▶ [Work instructions]
Rewrite the data below, changing "Describe the element at coordinates" to "Tell me what is at coordinates" everywhere it occurs and leaving all other text the same.

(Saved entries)

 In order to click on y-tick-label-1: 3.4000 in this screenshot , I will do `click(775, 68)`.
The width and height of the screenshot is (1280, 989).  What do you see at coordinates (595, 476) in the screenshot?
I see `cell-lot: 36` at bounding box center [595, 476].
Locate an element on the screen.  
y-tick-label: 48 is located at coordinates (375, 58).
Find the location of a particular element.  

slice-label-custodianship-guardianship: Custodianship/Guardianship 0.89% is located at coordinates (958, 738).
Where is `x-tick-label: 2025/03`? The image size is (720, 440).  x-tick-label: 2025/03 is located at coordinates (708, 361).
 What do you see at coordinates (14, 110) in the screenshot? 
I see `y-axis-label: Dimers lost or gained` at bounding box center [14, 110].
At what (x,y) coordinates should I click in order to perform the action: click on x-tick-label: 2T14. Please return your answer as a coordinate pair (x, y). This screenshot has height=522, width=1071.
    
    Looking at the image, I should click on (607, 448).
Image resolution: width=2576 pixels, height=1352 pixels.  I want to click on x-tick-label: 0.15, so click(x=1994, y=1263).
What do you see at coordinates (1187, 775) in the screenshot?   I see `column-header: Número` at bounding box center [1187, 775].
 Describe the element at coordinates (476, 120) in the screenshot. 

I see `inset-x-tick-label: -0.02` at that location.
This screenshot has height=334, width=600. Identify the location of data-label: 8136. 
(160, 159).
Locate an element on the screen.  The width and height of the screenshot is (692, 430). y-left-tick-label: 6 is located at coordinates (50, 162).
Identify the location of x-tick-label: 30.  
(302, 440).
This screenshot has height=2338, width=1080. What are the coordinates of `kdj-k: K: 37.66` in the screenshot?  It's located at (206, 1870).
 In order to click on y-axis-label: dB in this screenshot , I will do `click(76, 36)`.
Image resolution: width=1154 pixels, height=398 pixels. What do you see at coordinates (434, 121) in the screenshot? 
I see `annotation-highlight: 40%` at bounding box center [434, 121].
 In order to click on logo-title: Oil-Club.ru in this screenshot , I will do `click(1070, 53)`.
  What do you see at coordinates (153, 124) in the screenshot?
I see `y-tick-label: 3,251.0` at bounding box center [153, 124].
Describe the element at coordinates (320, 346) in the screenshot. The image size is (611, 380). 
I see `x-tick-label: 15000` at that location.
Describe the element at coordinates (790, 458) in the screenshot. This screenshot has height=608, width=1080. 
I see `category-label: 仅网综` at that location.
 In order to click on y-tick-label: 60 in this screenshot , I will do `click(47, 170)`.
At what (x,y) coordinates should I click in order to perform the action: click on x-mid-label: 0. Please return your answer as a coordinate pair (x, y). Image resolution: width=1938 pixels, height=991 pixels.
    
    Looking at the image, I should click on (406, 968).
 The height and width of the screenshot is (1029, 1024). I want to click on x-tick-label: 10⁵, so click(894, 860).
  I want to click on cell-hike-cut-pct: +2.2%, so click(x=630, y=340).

▶ [Exercise result]
 In order to click on y-tick-label-1: 3.4000 in this screenshot , I will do `click(775, 68)`.
The width and height of the screenshot is (1280, 989).  What do you see at coordinates (595, 476) in the screenshot?
I see `cell-lot: 36` at bounding box center [595, 476].
Locate an element on the screen.  
y-tick-label: 48 is located at coordinates (375, 58).
Find the location of a particular element.  

slice-label-custodianship-guardianship: Custodianship/Guardianship 0.89% is located at coordinates (958, 738).
Where is `x-tick-label: 2025/03`? The image size is (720, 440).  x-tick-label: 2025/03 is located at coordinates (708, 361).
 What do you see at coordinates (14, 110) in the screenshot? 
I see `y-axis-label: Dimers lost or gained` at bounding box center [14, 110].
At what (x,y) coordinates should I click in order to perform the action: click on x-tick-label: 2T14. Please return your answer as a coordinate pair (x, y). This screenshot has height=522, width=1071.
    
    Looking at the image, I should click on (607, 448).
Image resolution: width=2576 pixels, height=1352 pixels.  I want to click on x-tick-label: 0.15, so click(x=1994, y=1263).
What do you see at coordinates (1187, 775) in the screenshot?   I see `column-header: Número` at bounding box center [1187, 775].
 Tell me what is at coordinates (476, 120) in the screenshot. 

I see `inset-x-tick-label: -0.02` at that location.
This screenshot has height=334, width=600. Identify the location of data-label: 8136. 
(160, 159).
Locate an element on the screen.  The width and height of the screenshot is (692, 430). y-left-tick-label: 6 is located at coordinates (50, 162).
Identify the location of x-tick-label: 30.  
(302, 440).
This screenshot has height=2338, width=1080. What are the coordinates of `kdj-k: K: 37.66` in the screenshot?  It's located at (206, 1870).
 In order to click on y-axis-label: dB in this screenshot , I will do `click(76, 36)`.
Image resolution: width=1154 pixels, height=398 pixels. What do you see at coordinates (434, 121) in the screenshot? 
I see `annotation-highlight: 40%` at bounding box center [434, 121].
 In order to click on logo-title: Oil-Club.ru in this screenshot , I will do `click(1070, 53)`.
  What do you see at coordinates (153, 124) in the screenshot?
I see `y-tick-label: 3,251.0` at bounding box center [153, 124].
Tell me what is at coordinates (320, 346) in the screenshot. The image size is (611, 380). 
I see `x-tick-label: 15000` at that location.
Tell me what is at coordinates (790, 458) in the screenshot. This screenshot has height=608, width=1080. 
I see `category-label: 仅网综` at that location.
 In order to click on y-tick-label: 60 in this screenshot , I will do `click(47, 170)`.
At what (x,y) coordinates should I click in order to perform the action: click on x-mid-label: 0. Please return your answer as a coordinate pair (x, y). Image resolution: width=1938 pixels, height=991 pixels.
    
    Looking at the image, I should click on (406, 968).
 The height and width of the screenshot is (1029, 1024). I want to click on x-tick-label: 10⁵, so click(894, 860).
  I want to click on cell-hike-cut-pct: +2.2%, so click(x=630, y=340).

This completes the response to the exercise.